In the real code, I have a few handfuls of different structs all with a void(void) member function that gets stored in ~10 million std::function<void(void)>.
Is there any way I can avoid memory being dynamically allocated when doing std::function<void(void)> func = std::bind(&MyCallBack::Fire, &cb); ? (Or otherwise assigning these member function to a std::function)
Unfortunately, allocators for std::function has been dropped in C++17.
Now the accepted solution to avoid dynamic allocations inside std::function is to use lambdas instead of std::bind. That does work, at least in GCC - it has enough static space to store the lambda in your case, but not enough space to store the binder object.
std::function<void()> func = [&cb]{ cb.Fire(); };
// sizeof lambda is sizeof(MyCallBack*), which is small enough
As a general rule, with most implementations, and with a lambda which captures only a single pointer (or a reference), you will avoid dynamic allocations inside std::function with this technique (it is also generally better approach as other answer suggests).
Keep in mind, for that to work you need guarantee that this lambda will outlive the std::function.

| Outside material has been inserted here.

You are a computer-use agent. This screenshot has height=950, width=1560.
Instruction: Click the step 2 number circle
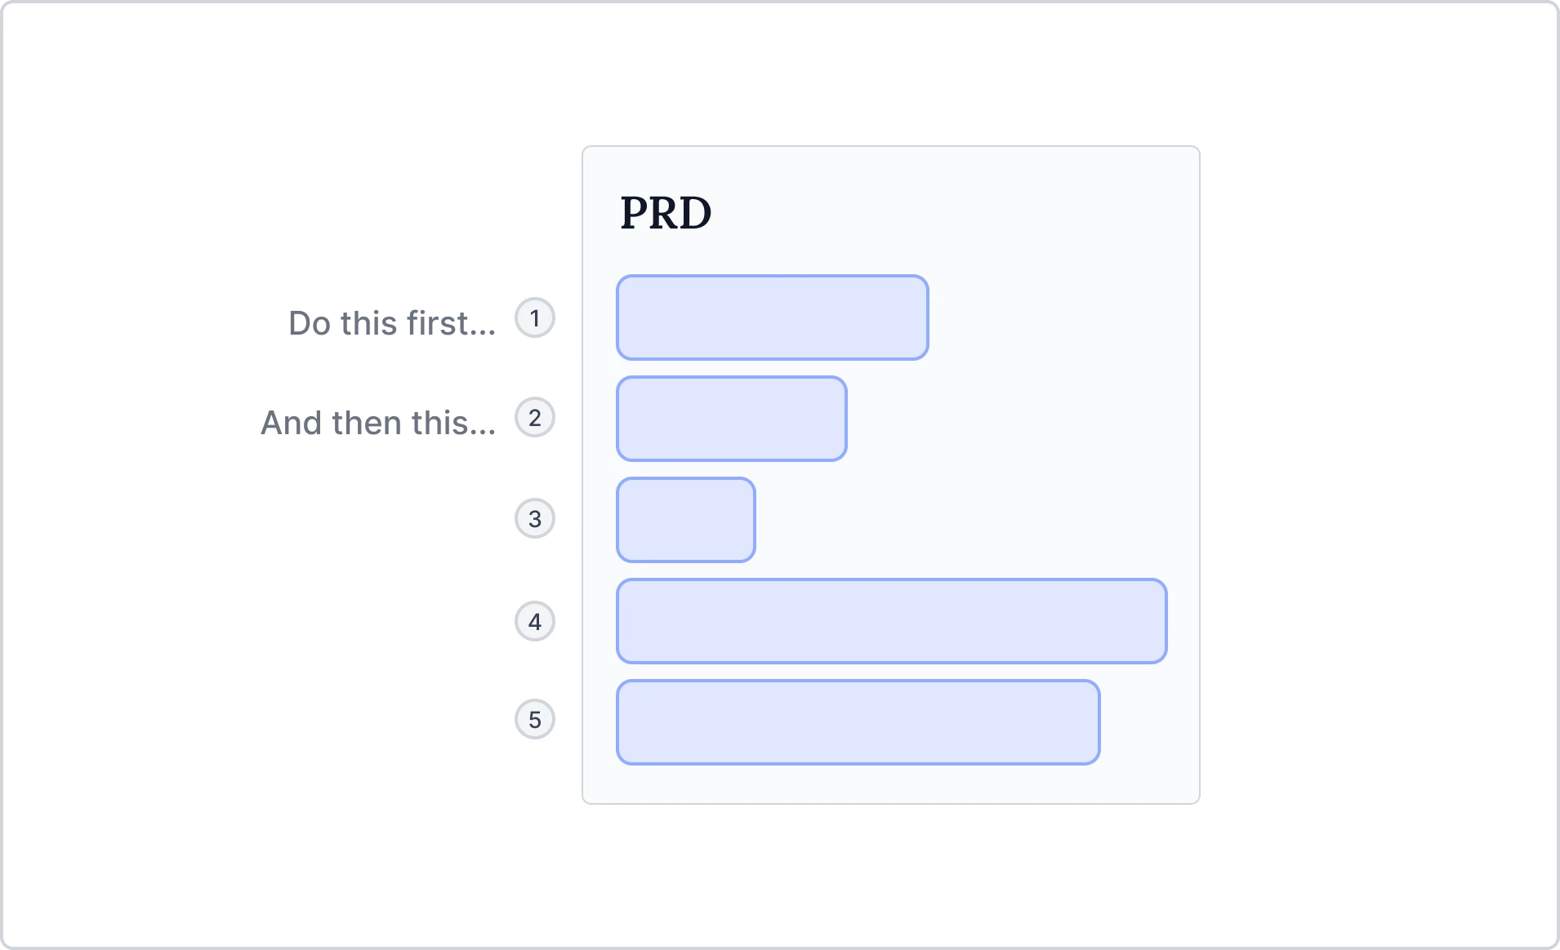coord(535,418)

Obviously, it is not always possible, and sometime you have to capture state by (large) copy. If that happens, there is no way currently to eliminate dynamic allocations in functions, other than tinker with STL yourself (obviously, not recommended in general case, but could be done in some specific cases).
As an addendum to the already existent and correct answer, consider the following:
MyCallBack cb;
std::cerr << sizeof(std::bind(&MyCallBack::Fire, &cb)) << "\n";
auto a = [&] { cb.Fire(); };
std::cerr << sizeof(a);
This program prints 24 and 8 for me, with both gcc and clang. I don't exactly know what bind is doing here (my understanding is that it's a fantastically complicated beast), but as you can see, it's almost absurdly inefficient here compared to a lambda.
As it happens, std::function is guaranteed to not allocate if constructed from a function pointer, which is also one word in size. So constructing a std::function from this kind of lambda, which only needs to capture a pointer to an object and should also be one word, should in practice never allocate.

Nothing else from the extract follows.